I am, it seems, struggling. Struggling to find a purpose, or just purpose, in the midst of these days.
So it is that I turn to presence, which seems an odd turn to make if I am talking about my presence or our presence one to another. Instead I am turning, daily, to the presence of the holy in the midst of what seems entirely unholy. What seems, in fact, profane. I am turning from my linear way of being in a day to a circular way of being in the world. In so doing, I resist the urge to form this new way of being into a program. If it becomes something that is scheduled and managed and promoted, it is no longer about the presence of the holy.
There is no shortage of writers and thinkers and probably pastors, finding themselves with a sudden glut of time, putting out article upon article telling us HOW we can get through this. We are advised to be more productive and less productive; we are encouraged to take better care of ourselves and to just not worry about it. In my vocation, we are offered a plethora of new ways to be the church and we wonder when we signed up for that.
The truth is, I don’t know how we’ll get through this, any of it, only that we will.
And what I am learning is that my capacity to produce and program and preach and preside and prepare and practice is not what is needed just now. What is sustaining us now, those of us who love and care for communities of faith, is what formed us in the beginning. The wide love and mercies of God, new to us and for us with each new day. The promise that death in any form will never have the final word. The abundant grace that permeates each tender and terrible fear. The presence of the divine poet and author and artist and shepherd and healer.
God’s very self, present in our midst.
What does it look like for you to live in a circular in the world rather than a linear one? Come up with at least three examples.
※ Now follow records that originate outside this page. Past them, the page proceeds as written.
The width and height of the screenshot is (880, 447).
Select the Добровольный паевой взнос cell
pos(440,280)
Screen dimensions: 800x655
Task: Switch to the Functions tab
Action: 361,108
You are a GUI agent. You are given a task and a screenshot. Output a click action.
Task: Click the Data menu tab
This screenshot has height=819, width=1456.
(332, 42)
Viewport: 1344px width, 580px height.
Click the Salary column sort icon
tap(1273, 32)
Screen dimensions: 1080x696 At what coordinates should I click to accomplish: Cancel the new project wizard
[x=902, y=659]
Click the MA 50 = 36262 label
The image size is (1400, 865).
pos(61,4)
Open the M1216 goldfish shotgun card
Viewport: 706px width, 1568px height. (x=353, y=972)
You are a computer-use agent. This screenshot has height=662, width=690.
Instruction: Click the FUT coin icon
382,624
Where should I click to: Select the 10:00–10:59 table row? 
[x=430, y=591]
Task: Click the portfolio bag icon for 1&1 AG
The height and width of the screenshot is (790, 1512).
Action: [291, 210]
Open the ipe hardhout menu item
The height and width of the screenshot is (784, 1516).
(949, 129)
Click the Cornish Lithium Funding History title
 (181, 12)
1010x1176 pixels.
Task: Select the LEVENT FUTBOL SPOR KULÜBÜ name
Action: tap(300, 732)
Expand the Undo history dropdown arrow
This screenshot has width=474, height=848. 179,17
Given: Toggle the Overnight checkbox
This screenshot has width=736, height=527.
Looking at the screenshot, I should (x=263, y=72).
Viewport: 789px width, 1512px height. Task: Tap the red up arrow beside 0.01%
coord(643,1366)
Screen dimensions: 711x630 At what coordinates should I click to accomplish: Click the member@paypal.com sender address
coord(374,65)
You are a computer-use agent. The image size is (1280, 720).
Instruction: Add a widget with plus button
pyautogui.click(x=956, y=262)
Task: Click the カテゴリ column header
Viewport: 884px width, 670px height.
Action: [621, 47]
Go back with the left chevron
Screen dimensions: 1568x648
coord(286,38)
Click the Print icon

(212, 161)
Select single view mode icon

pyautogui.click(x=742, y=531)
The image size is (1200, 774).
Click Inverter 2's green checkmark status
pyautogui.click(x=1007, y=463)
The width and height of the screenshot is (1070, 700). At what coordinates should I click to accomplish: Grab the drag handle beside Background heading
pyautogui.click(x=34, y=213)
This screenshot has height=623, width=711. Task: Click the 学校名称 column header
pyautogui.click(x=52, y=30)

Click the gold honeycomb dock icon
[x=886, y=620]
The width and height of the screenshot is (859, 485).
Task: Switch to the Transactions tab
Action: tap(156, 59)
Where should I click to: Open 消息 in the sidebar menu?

What are some creative ideas for establishing and deepening community during COVID-19 that you’ve used or seen?
Rev. Julie Hutson is Senior pastor of Luther Memorial Lutheran Church (ELCA) in Seattle, WA. A graduate of Trinity Lutheran Seminary and the University of Alabama, she finds joy and purpose in her extended work with those experiencing housing instability and homelessness. She serves on the Compass Housing Alliance Board of Directors and the Alumni Council of Trinity Lutheran Seminary. While practicing Stay Home/Stay Safe she’s catching up on her reading, making Sunday brunch (who knew?), and visiting with friends and family on ZOOM.